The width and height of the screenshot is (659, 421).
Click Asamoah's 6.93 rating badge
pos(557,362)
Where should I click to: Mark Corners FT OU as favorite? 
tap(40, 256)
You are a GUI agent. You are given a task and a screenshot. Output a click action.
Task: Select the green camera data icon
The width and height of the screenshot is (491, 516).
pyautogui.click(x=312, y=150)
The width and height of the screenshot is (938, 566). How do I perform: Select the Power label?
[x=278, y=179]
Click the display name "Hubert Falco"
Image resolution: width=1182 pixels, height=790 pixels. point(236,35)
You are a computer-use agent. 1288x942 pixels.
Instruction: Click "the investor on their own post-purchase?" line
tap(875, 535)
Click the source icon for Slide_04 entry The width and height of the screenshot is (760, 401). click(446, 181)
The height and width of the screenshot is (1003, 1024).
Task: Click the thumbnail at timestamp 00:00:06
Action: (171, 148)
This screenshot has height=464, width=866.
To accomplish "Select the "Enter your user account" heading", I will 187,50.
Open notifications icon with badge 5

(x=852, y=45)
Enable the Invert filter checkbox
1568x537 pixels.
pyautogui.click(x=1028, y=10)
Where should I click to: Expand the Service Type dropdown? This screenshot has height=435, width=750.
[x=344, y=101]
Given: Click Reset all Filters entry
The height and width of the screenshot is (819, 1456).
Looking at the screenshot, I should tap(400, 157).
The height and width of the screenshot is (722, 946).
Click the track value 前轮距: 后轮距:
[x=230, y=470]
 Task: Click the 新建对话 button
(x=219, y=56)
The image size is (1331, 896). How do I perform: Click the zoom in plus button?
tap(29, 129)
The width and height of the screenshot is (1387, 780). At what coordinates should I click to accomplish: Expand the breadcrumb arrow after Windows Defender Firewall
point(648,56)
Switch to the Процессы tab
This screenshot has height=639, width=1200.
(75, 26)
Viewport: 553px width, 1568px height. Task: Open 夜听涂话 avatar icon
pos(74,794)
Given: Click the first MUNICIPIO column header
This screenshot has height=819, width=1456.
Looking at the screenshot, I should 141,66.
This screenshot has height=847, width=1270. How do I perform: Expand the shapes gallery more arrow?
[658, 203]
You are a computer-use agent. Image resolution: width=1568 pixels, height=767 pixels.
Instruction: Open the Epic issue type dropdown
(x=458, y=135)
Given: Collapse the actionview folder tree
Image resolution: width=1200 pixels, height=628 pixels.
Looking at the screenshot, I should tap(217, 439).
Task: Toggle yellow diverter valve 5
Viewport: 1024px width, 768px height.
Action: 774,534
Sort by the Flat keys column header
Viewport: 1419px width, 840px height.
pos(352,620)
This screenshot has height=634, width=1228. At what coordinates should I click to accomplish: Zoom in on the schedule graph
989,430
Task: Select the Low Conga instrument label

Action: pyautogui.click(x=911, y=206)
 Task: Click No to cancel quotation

====================

- [Description of the task]
Copy out all of the data above, line for line, without changing a single character.

- [Complete answer]
The width and height of the screenshot is (659, 421).
Click Asamoah's 6.93 rating badge
pos(557,362)
Where should I click to: Mark Corners FT OU as favorite? 
tap(40, 256)
You are a GUI agent. You are given a task and a screenshot. Output a click action.
Task: Select the green camera data icon
The width and height of the screenshot is (491, 516).
pyautogui.click(x=312, y=150)
The width and height of the screenshot is (938, 566). How do I perform: Select the Power label?
[x=278, y=179]
Click the display name "Hubert Falco"
Image resolution: width=1182 pixels, height=790 pixels. point(236,35)
You are a computer-use agent. 1288x942 pixels.
Instruction: Click "the investor on their own post-purchase?" line
tap(875, 535)
Click the source icon for Slide_04 entry The width and height of the screenshot is (760, 401). click(446, 181)
The height and width of the screenshot is (1003, 1024).
Task: Click the thumbnail at timestamp 00:00:06
Action: (171, 148)
This screenshot has height=464, width=866.
To accomplish "Select the "Enter your user account" heading", I will 187,50.
Open notifications icon with badge 5

(x=852, y=45)
Enable the Invert filter checkbox
1568x537 pixels.
pyautogui.click(x=1028, y=10)
Where should I click to: Expand the Service Type dropdown? This screenshot has height=435, width=750.
[x=344, y=101]
Given: Click Reset all Filters entry
The height and width of the screenshot is (819, 1456).
Looking at the screenshot, I should tap(400, 157).
The height and width of the screenshot is (722, 946).
Click the track value 前轮距: 后轮距:
[x=230, y=470]
 Task: Click the 新建对话 button
(x=219, y=56)
The image size is (1331, 896). How do I perform: Click the zoom in plus button?
tap(29, 129)
The width and height of the screenshot is (1387, 780). At what coordinates should I click to accomplish: Expand the breadcrumb arrow after Windows Defender Firewall
point(648,56)
Switch to the Процессы tab
This screenshot has height=639, width=1200.
(75, 26)
Viewport: 553px width, 1568px height. Task: Open 夜听涂话 avatar icon
pos(74,794)
Given: Click the first MUNICIPIO column header
This screenshot has height=819, width=1456.
Looking at the screenshot, I should 141,66.
This screenshot has height=847, width=1270. How do I perform: Expand the shapes gallery more arrow?
[658, 203]
You are a computer-use agent. Image resolution: width=1568 pixels, height=767 pixels.
Instruction: Open the Epic issue type dropdown
(x=458, y=135)
Given: Collapse the actionview folder tree
Image resolution: width=1200 pixels, height=628 pixels.
Looking at the screenshot, I should tap(217, 439).
Task: Toggle yellow diverter valve 5
Viewport: 1024px width, 768px height.
Action: 774,534
Sort by the Flat keys column header
Viewport: 1419px width, 840px height.
pos(352,620)
This screenshot has height=634, width=1228. At what coordinates should I click to accomplish: Zoom in on the schedule graph
989,430
Task: Select the Low Conga instrument label

Action: pyautogui.click(x=911, y=206)
 Task: Click No to cancel quotation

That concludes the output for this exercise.